I was much intrigued to read Unexpected Portraits from Asia, because it led me to think about my own experience in unlearning some of the stereotypes I have held about Asians for a long time. Thank you for reminding us that Asia is large continent with many diverse cultures, and does not have the cultural uniformity that could lend itself to stereotyping. I guess I'm not too unlike many Westerners in that there was a time when phrases like "oppressed women" and "backward societies in need of ideas of Western liberation" did pop into my mind when Asia was mentioned. But after having the chance to interact with individual Asians, both men and women, from many different countries, I've found myself questioning some previously strongly held ideas.

I once worked in an office with many women from China. I had previously assumed that East Asian women, including Chinese women, were less likely to work outside the home compared to American women, so I was very surprised when one of my co-workers told me how surprised she was to see 'so many housewives' in the US. We had gone for a brief excursion outside the office and she found the sight of a woman, seemingly a full-time mom, playing with her children in the neighborhood playground during work hours a very novel thing indeed. The Chinese woman then said there were many American housewives in her neighborhood, and that she had never seen such a high concentration of housewives before. I must have been subconsciously expecting Asian women to be impressed with the 'liberation' and career options of women in American society, and it really jarred me at first when my Chinese female coworker said that most Chinese women, at least in the cities, are not housewives. But I realized my coworker was not criticizing the 'homemaker' status of American women, unlike how many Americans so freely criticize Asian societies for allegedly keeping their women at home. The Chinese woman was merely wondering how families here could afford to have one spouse stay home. Apparently, the cost of living in Chinese cities is so high that having two incomes per household is almost always necessary.

Many of the Chinese women I worked with were very loud and outspoken, which led me to doubt my previous assumptions about the "downtrodden Oriental woman" as contrasted to the "liberated Western woman". Women in Asia, on the average, may be disadvantaged compared to their male counterparts when it came to job opportunities, financial mobility and responsibility for housework, but we can make the same statement about Western women. In America, at least, women are underpaid compared to males doing the same job, and women are still under-represented in higher management. Many Asian countries have already had one or more female heads of states, but the US is yet to see a woman president. Asian women may not all be treated like queens, but they are, on the average, not treated like doormats either. The same can be said for Western women.

Getting to know my Asian male coworkers more closely and seeing in person how they interacted with their families really drove home for me the irony of how the average American man lets his wife take a disproportionate share of responsibility for child care and housework, and yet we love pointing fingers at men from non-Western countries, calling them 'oppressors of women'. My male coworkers included Thais, Indians, Chinese, Japanese and Koreans. I had extended conversations with many of them and visited some of them in their homes. My Thai friend worked on household projects, such as sewing curtains and cushions together with his wife, the kind of work that many of my Western male friends considered too 'sissy' for their 'macho' selves.
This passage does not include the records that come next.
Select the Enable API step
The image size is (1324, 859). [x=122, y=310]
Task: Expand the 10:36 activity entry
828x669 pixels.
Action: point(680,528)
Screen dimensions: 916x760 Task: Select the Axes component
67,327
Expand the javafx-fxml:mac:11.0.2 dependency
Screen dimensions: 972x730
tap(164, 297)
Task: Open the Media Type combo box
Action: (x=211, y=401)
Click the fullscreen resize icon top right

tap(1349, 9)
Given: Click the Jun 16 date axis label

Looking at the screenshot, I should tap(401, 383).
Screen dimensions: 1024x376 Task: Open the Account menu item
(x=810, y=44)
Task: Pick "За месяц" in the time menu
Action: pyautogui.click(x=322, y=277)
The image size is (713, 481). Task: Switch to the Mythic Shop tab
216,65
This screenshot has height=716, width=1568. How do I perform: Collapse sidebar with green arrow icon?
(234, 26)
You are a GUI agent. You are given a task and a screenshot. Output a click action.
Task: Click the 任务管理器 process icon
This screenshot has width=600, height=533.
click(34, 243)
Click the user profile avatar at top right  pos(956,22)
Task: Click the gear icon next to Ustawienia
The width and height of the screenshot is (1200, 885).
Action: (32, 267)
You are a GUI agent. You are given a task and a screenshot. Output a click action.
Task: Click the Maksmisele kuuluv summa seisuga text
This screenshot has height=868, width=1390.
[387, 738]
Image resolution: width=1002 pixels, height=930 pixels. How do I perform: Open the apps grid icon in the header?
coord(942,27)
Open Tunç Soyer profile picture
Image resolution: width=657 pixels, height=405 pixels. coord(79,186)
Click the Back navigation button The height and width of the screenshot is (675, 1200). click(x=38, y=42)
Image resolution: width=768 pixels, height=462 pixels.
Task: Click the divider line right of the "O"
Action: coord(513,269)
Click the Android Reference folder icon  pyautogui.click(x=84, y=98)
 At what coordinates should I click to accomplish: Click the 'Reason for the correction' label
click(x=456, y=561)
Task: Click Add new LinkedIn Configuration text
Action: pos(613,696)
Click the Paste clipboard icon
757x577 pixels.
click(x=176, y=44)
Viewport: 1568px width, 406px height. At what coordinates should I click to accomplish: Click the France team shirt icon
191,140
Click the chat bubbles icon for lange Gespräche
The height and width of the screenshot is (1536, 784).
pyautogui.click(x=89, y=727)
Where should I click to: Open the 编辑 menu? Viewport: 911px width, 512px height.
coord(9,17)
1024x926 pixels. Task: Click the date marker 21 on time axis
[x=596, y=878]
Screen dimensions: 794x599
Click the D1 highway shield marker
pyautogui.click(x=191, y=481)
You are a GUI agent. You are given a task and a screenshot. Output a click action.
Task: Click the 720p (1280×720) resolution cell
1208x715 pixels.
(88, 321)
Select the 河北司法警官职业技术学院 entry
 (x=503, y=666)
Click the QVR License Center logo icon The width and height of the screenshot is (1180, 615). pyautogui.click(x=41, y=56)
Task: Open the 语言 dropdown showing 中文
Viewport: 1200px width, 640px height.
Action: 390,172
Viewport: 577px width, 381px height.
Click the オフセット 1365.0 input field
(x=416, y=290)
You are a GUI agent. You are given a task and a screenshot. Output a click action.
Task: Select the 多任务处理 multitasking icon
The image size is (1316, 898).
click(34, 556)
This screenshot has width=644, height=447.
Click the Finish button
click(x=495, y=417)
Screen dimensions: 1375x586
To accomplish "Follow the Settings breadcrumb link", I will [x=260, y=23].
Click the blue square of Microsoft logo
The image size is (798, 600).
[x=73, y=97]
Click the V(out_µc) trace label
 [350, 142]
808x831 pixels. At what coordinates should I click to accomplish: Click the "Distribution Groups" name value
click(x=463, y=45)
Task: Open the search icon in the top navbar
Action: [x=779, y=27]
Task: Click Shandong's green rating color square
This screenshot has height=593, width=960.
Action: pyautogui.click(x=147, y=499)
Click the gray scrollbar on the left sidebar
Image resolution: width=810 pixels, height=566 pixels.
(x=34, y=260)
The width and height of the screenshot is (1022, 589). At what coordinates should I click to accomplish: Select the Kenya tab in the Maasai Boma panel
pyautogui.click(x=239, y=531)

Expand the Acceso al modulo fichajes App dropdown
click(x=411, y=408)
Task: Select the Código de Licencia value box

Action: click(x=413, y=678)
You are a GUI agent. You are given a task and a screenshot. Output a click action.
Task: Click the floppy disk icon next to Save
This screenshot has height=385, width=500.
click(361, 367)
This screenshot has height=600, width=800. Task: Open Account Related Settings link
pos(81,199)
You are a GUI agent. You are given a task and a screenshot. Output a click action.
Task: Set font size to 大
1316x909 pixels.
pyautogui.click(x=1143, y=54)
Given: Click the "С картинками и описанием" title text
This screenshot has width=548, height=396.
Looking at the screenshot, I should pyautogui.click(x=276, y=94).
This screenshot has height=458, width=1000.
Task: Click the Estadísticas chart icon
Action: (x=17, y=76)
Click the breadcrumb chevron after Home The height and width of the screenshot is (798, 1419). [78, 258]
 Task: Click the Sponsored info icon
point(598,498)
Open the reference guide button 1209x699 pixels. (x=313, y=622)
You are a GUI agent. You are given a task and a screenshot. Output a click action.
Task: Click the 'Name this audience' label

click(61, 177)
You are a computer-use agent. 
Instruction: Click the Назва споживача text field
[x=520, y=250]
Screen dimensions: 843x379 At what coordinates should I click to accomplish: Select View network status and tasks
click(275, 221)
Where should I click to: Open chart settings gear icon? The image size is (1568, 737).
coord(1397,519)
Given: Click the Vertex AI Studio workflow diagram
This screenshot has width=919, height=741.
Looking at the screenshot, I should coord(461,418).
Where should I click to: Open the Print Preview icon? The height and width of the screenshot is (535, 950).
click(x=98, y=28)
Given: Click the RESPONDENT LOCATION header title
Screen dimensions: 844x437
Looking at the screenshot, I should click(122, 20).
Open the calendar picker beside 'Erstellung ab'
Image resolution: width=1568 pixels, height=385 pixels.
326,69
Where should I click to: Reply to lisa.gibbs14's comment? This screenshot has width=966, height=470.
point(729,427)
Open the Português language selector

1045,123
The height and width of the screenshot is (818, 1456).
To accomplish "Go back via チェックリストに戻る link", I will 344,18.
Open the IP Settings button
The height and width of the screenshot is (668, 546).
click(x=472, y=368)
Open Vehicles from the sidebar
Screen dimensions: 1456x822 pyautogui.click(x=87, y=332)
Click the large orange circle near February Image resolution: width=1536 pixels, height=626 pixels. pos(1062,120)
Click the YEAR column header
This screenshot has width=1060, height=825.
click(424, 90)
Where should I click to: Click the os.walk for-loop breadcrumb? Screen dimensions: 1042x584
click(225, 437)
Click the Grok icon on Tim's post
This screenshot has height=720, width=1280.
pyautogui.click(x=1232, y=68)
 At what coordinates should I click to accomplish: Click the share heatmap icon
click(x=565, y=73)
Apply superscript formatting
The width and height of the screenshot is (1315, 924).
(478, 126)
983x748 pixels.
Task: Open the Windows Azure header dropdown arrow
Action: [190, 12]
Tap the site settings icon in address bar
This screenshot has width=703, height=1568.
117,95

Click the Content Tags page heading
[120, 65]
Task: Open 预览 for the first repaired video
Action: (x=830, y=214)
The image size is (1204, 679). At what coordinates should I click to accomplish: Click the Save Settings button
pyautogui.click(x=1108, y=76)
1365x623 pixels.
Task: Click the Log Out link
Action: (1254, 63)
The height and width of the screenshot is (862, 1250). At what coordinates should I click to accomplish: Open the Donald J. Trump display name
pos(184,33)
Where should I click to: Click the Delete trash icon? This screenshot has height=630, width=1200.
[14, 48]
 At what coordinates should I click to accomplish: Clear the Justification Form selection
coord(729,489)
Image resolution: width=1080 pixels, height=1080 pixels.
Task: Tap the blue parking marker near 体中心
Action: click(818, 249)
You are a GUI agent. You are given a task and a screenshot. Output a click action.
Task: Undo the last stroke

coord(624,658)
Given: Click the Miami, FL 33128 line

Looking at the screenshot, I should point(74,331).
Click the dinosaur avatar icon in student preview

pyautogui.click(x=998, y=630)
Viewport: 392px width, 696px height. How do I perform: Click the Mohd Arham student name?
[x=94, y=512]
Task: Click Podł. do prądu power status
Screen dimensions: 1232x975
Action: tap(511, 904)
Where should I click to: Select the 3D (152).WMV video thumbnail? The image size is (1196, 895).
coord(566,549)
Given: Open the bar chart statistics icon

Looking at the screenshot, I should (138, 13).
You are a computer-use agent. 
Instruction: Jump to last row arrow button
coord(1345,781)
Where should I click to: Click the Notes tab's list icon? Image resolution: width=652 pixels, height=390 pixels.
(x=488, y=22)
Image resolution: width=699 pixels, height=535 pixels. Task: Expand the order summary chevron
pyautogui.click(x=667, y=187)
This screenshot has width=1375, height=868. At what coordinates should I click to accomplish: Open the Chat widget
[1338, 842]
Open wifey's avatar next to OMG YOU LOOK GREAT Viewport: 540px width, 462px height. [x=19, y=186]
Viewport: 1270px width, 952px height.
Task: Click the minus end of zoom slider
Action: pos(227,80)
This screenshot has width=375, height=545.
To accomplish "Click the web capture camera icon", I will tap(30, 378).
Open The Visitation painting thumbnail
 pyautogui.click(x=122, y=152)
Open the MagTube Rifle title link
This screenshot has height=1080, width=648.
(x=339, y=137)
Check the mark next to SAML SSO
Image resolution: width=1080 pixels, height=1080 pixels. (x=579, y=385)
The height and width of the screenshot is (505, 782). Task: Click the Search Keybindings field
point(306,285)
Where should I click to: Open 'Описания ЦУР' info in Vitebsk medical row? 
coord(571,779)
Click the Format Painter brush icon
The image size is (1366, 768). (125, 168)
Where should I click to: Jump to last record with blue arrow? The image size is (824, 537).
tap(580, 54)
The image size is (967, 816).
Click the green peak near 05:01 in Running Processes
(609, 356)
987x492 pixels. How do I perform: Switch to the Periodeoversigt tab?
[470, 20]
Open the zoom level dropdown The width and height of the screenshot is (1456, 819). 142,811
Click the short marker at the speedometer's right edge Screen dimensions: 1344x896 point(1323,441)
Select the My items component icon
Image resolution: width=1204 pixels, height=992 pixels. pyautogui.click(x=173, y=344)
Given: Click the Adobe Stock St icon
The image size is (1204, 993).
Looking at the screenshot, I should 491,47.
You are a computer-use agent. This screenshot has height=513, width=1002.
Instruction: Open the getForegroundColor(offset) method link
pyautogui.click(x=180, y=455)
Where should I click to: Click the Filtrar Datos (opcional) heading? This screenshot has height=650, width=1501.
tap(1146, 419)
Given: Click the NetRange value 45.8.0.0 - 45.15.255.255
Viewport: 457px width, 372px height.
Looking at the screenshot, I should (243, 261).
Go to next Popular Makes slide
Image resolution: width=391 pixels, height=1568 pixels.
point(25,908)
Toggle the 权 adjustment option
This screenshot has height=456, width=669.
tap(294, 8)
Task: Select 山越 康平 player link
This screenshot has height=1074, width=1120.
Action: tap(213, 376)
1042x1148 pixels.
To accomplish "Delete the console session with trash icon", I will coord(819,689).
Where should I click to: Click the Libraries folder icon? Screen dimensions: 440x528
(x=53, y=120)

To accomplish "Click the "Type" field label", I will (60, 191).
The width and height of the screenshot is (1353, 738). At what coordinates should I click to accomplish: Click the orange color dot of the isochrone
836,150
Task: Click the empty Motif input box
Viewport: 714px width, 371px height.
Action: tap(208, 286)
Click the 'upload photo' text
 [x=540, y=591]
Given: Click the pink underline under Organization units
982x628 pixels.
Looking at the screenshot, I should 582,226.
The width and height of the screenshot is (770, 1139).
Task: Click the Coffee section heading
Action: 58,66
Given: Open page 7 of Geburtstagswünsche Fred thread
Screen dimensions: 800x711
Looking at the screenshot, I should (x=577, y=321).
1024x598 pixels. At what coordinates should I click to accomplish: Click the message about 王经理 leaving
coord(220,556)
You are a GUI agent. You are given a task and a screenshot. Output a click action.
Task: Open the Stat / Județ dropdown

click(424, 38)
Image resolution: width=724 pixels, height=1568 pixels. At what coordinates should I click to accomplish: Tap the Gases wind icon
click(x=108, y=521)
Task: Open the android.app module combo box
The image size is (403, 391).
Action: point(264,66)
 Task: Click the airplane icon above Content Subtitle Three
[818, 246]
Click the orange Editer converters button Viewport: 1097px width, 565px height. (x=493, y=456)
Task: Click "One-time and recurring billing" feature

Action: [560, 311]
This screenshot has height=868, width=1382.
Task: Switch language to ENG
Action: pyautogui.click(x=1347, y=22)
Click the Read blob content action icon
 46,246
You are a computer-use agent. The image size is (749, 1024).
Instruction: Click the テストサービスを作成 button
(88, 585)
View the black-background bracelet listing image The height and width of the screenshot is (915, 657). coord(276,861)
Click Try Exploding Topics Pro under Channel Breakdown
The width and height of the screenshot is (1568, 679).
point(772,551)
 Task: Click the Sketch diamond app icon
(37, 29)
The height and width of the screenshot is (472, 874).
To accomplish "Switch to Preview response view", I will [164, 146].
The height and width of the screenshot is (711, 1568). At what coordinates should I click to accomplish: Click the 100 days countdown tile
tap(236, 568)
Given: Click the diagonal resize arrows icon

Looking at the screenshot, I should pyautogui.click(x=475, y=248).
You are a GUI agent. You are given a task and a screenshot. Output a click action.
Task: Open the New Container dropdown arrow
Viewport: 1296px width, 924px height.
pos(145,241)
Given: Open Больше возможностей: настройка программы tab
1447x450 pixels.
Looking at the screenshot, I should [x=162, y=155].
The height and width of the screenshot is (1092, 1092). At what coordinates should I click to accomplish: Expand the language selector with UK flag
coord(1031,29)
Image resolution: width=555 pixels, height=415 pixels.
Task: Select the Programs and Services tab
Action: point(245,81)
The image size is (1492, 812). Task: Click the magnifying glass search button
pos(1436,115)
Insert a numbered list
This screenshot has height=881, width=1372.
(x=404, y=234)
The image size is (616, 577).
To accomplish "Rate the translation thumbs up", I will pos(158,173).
My Indian friend would rush home everyday to take up his shift in childcare, so that his wife would have time for herself away from their young child. He made it is principle NEVER to violate his wife's free time. Other Asian male friends also helped their wives with cooking and cleaning, encouraged their wives' career advancement, and were extremely conscientious about sharing the burden of childcare.

Two Chinese men I knew quit their office jobs so they could stay home and take care of their children while their Chinese wives worked outside the home. Looking at these Chinese men's choices, I cannot help but think of the many Western males I've had to listen to whining about the 'selfish, career-minded American woman destroying the family by putting her work before her man.' Well, maybe it is time for enlightened Western males to put our women before our work just as we expect our women to put us before their careers. It is only fair.

I am not claiming that ALL Asian men are nicer to their wives than ALL Western men. I've certainly seen Asian male attitudes towards women that the average Western man would find appalling. Most of my Korean coworkers, unfortunately, would not have changed my stereotypes of Asian male sexism if I had not interacted with other Asian men. I have no intention of generalizing the attitudes of all Korean men, but those I've observed seemed to be honorable people who usually adhere to a system of debt and obligation (more familiar to us Westerners as 'give-and-take') with their friends, that is, their *male* friends. When it comes to female associates (who are not even girlfriends or wives), the men do not seem to abide by the same code of honor. Instead, the men take for granted that the women would do things for them without expecting anything in return. They felt entitled to ask for women's help and did not feel the least obligated to return this help when asked. I saw this in their personal dealings as well as workplace interactions. When Western women (and men) took issue with this kind of 'one-way-street' exchange, the Korean men threw a fit and some of them started crying 'racism' (I believe they were using this tactic as a 'diversion', and not because they really believed in their own accusations) though the fault was clearly theirs. The Japanese I worked with seemed equally courteous and conscientious towards both men and women alike. They were also much more open-minded and tolerant than my stereotypes of Japanese taught me to expect.

Attitudes towards women vary from country to country in Europe, and even between different social groups in the same country. The same thing is true in Asia. My Chinese and Indian friends explained that women fared better in the traditional cultures of South India and South China than the traditional cultures of North India or North China. Goddess worship is purportedly more popular in Southern India, and the place of women in southern cultures is higher. Southern Chinese men were traditionally more likely to split housework with their wives, though the north is catching up in recent years. The bride shortage meant that young Chinese women now have many spousal candidates to choose from. Young men in northern China may have found it necessary to cultivate a good attitude towards housework as a competitive advantage. One of my acquaintances, a European woman who spent some years in northern China, was impressed that young Chinese men shared housework with their wives. She contrasted the Chinese men to the men back home in her Mediterranean country, who, according to her expected their wives to do all the work.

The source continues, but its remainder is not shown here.